Using the records below, repeat exactly the lines from the one holding "Image resolution: width=1366" through the one holding "Select the Oct 1 period start date", both ends included, and no others.
# # # #
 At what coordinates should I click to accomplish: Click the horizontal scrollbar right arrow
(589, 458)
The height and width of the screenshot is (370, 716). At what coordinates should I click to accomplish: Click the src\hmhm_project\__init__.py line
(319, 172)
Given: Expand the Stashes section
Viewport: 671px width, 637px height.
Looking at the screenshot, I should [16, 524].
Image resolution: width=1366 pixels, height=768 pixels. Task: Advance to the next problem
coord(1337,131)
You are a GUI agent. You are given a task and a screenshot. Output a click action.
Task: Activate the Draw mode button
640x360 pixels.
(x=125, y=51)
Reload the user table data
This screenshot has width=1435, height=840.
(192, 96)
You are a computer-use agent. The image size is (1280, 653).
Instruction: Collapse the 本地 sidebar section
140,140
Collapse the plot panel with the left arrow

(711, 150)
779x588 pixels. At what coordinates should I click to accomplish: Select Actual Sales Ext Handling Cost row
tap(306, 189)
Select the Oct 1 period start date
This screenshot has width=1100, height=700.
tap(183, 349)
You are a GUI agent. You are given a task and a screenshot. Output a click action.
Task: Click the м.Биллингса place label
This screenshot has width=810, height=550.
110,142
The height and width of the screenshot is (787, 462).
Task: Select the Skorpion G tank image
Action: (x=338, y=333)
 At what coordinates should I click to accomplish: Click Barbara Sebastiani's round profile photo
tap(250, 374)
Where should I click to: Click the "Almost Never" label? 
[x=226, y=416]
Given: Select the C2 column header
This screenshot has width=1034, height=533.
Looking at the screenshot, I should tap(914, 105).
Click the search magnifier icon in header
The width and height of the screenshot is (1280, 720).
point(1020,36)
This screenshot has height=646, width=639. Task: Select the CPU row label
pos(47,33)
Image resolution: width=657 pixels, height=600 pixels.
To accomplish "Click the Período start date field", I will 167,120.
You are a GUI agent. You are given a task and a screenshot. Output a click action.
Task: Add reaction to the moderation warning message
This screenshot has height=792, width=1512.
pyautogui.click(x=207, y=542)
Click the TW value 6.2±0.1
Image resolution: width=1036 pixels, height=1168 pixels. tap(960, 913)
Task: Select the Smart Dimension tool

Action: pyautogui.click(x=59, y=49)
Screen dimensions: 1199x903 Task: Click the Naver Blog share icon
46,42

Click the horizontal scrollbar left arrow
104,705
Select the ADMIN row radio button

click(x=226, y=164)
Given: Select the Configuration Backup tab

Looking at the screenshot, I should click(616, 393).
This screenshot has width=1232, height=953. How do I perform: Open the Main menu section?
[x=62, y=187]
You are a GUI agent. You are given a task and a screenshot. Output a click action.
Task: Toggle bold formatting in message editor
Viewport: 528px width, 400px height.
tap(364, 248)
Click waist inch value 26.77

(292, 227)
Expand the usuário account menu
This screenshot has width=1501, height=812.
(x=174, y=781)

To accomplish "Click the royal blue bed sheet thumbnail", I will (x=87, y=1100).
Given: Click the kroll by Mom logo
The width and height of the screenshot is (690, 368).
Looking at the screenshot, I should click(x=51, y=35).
# # # #
Completed exercise:
Image resolution: width=1366 pixels, height=768 pixels. Task: Advance to the next problem
coord(1337,131)
You are a GUI agent. You are given a task and a screenshot. Output a click action.
Task: Activate the Draw mode button
640x360 pixels.
(x=125, y=51)
Reload the user table data
This screenshot has width=1435, height=840.
(192, 96)
You are a computer-use agent. The image size is (1280, 653).
Instruction: Collapse the 本地 sidebar section
140,140
Collapse the plot panel with the left arrow

(711, 150)
779x588 pixels. At what coordinates should I click to accomplish: Select Actual Sales Ext Handling Cost row
tap(306, 189)
Select the Oct 1 period start date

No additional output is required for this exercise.